Center-Level CABG and Valve Operative Outcomes and Volume-outcome
Relationships in New York State
Background: We analyzed center-level outcome correlations between valve
surgery and coronary artery bypass graft (CABG) in New York (NY) State
and how volume-outcome effect differ between case types. Methods: We
used the 2014-2016 NY cardiac surgery outcomes report. Center-level
observedto-expected (O/E) ratio for operative mortality provided
risk-adjusted operative outcomes for isolated CABG and valve operations.
Correlation coefficient characterized the concordance in center-level
outcomes in CABG and valve.

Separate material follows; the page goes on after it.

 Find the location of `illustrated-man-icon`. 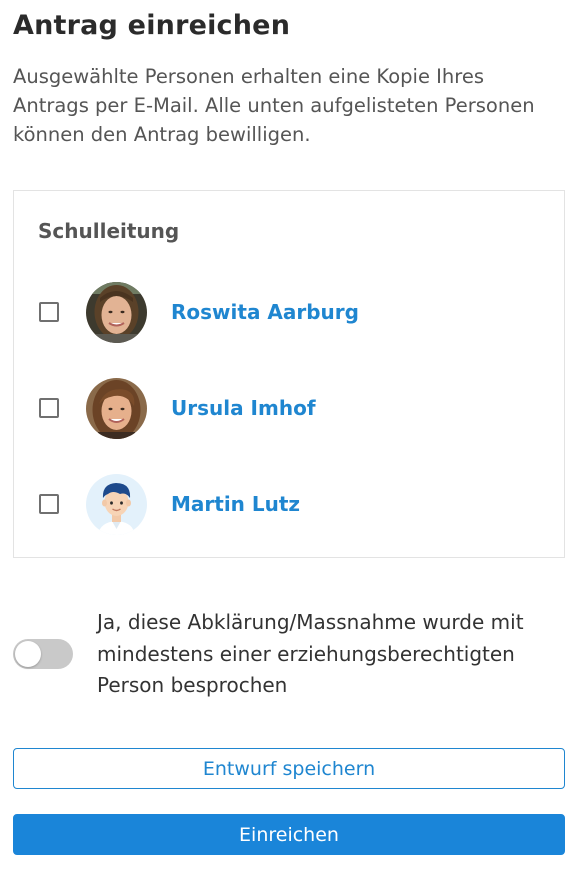

illustrated-man-icon is located at coordinates (116, 504).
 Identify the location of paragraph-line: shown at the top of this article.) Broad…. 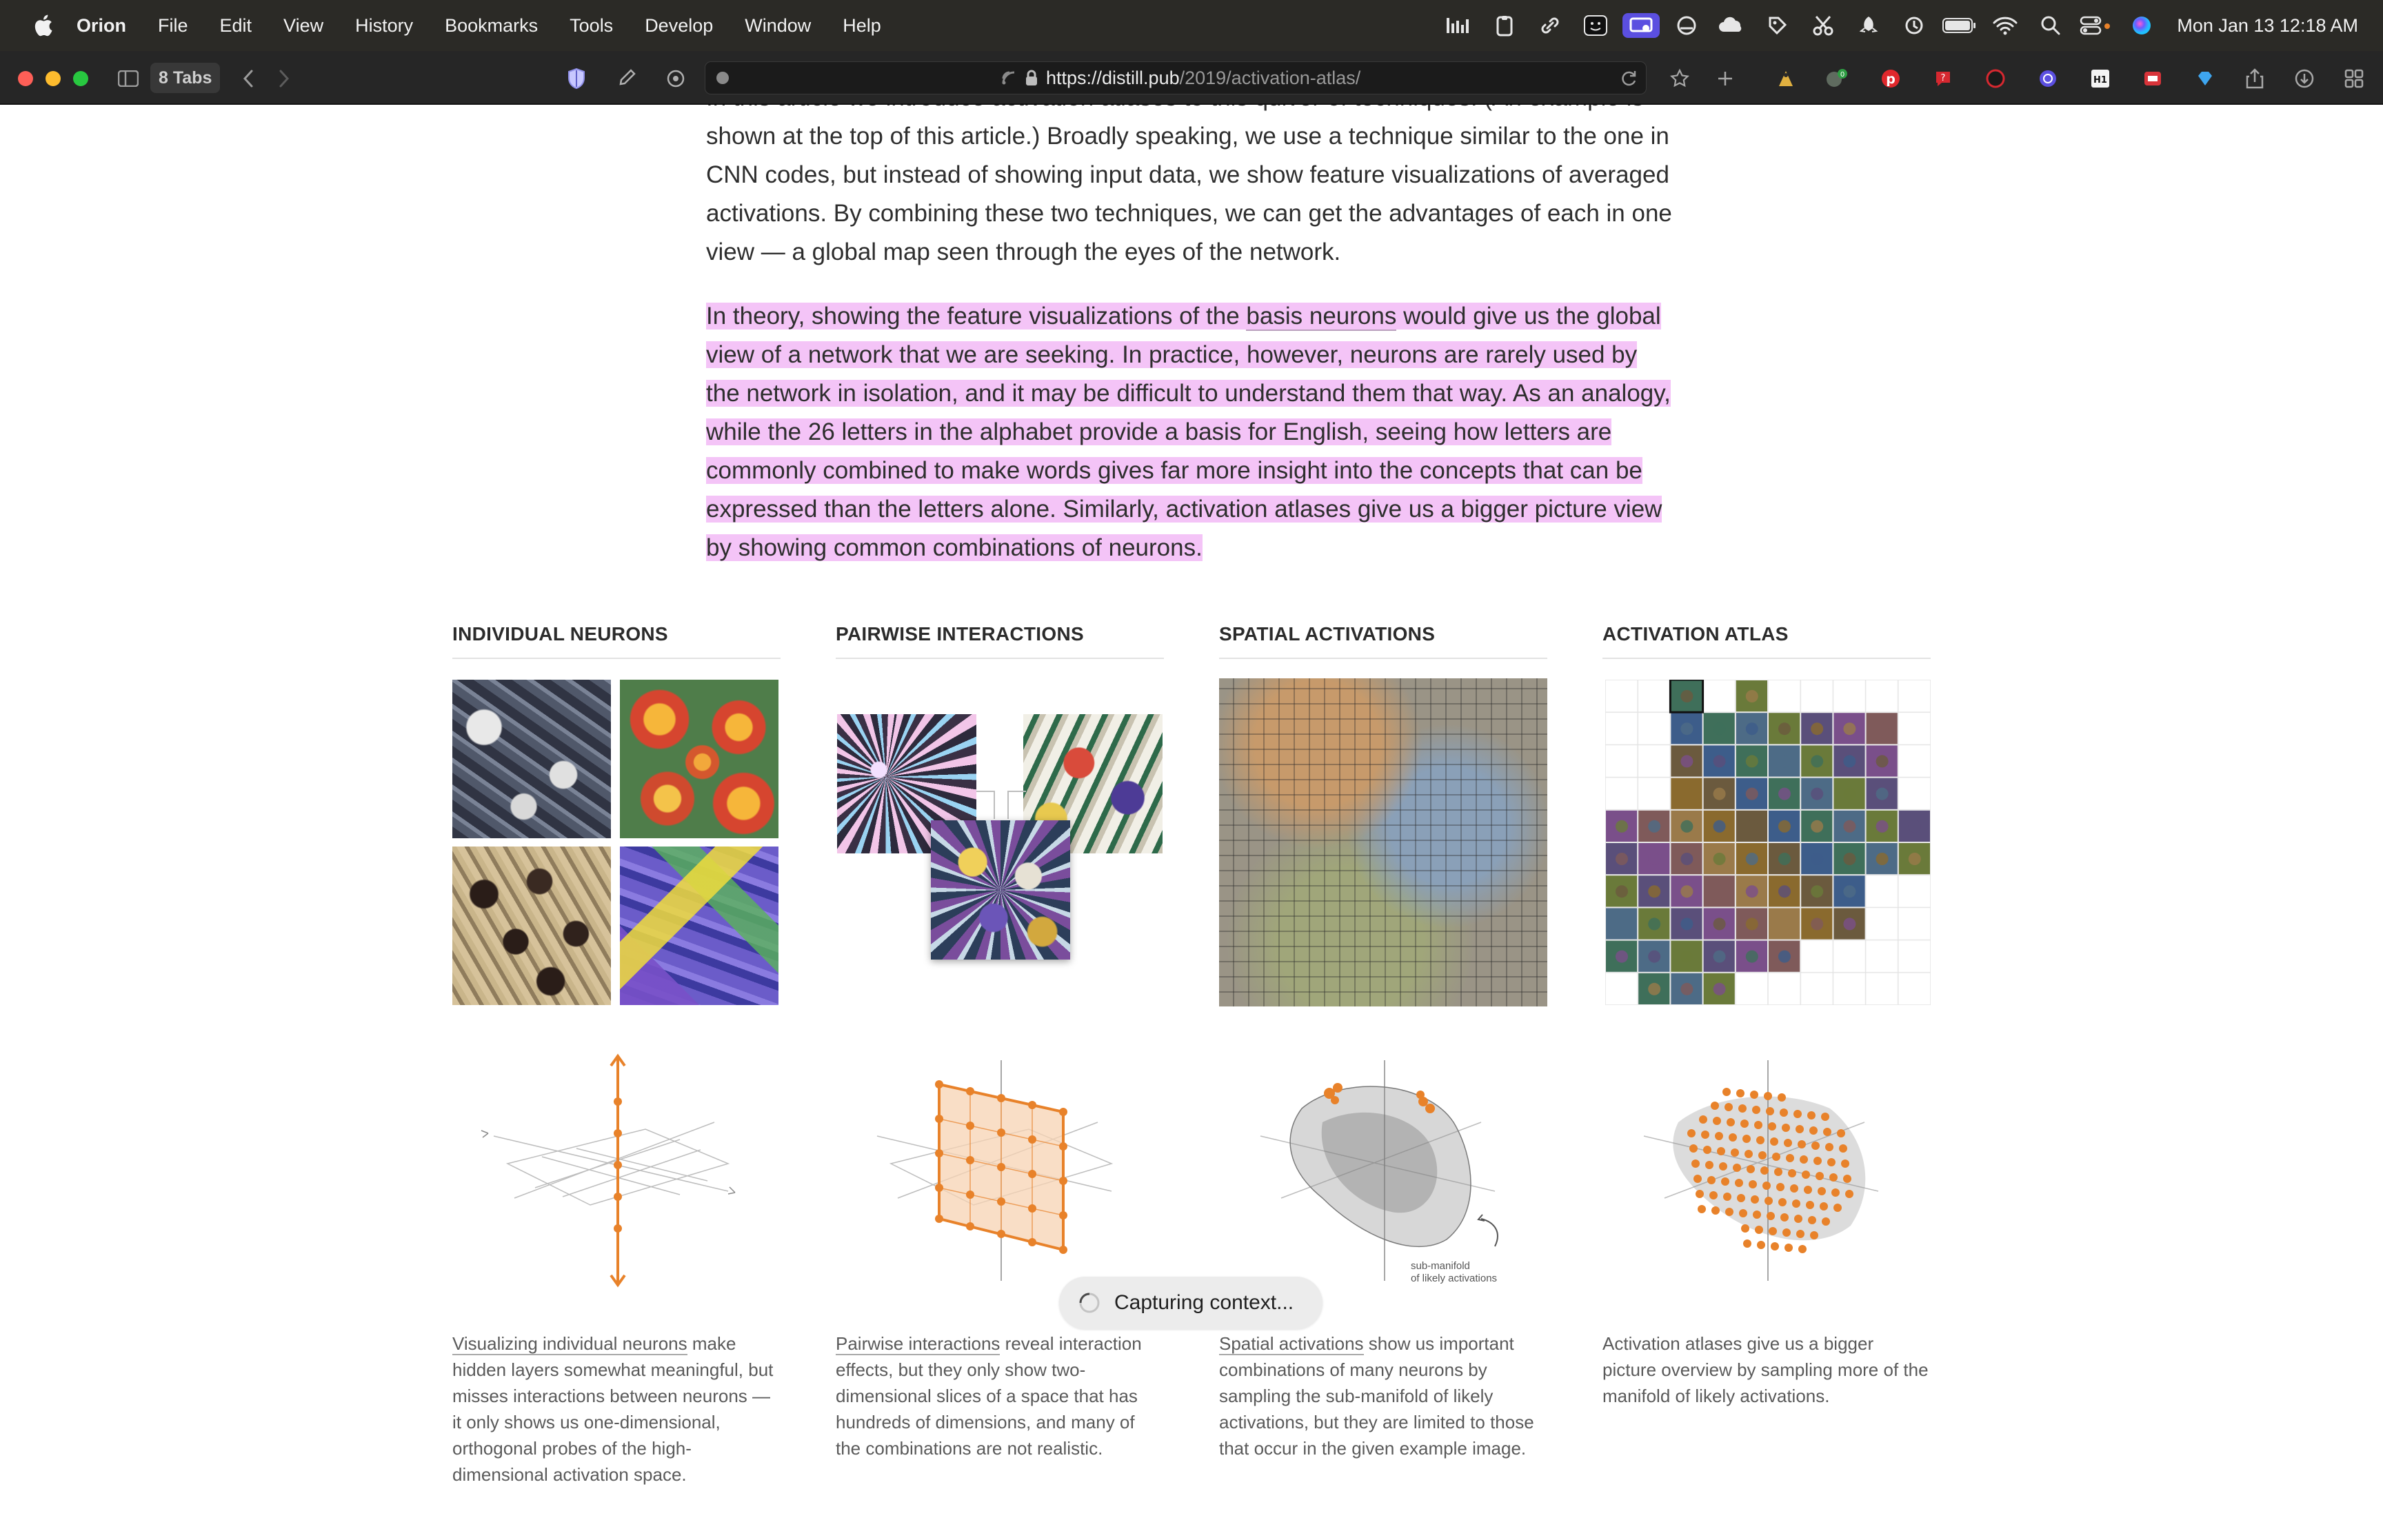
(1188, 137).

Discordant outcomes were defined as having
O/E ratio >2 in one operation type with O/E ratio ≤1 in
another. Linearized slope of volume-outcome effect in case types offered
insights into centers with discordant performances between procedures.
Results: Among 37 NY centers, annual center volumes were 220±120 cases
for CABG and 190±178 cases for valve operations. Modest center-level
correlation between CABG and valve O/E ratio was shown (R2 = 0.31). Two
centers had discordant performance between valve and CABG (O/E ≤1 for
CABG while O/E > 2 for valve procedures). No centers had
CABG O/E ratio > 2 while valve O/E ratio ≤1. Linearized
slope describing volume-outcome effects showed stronger effect in valve
operations compared to CABG: O/E ratio declined 0.1 units per 100 CABG
volume increase, while O/E ratio declined 0.33 units per 100 valve
volume increase. Conclusions: In NY hospitals, favorable valve outcomes
may indicate good CABG outcomes but good CABG outcomes may not ensure
valve outcomes. Outcome variation in valve operation could be related to
stronger volume-outcome effect in valve operations relative to CABG.
Valve operations may benefit from regionalization.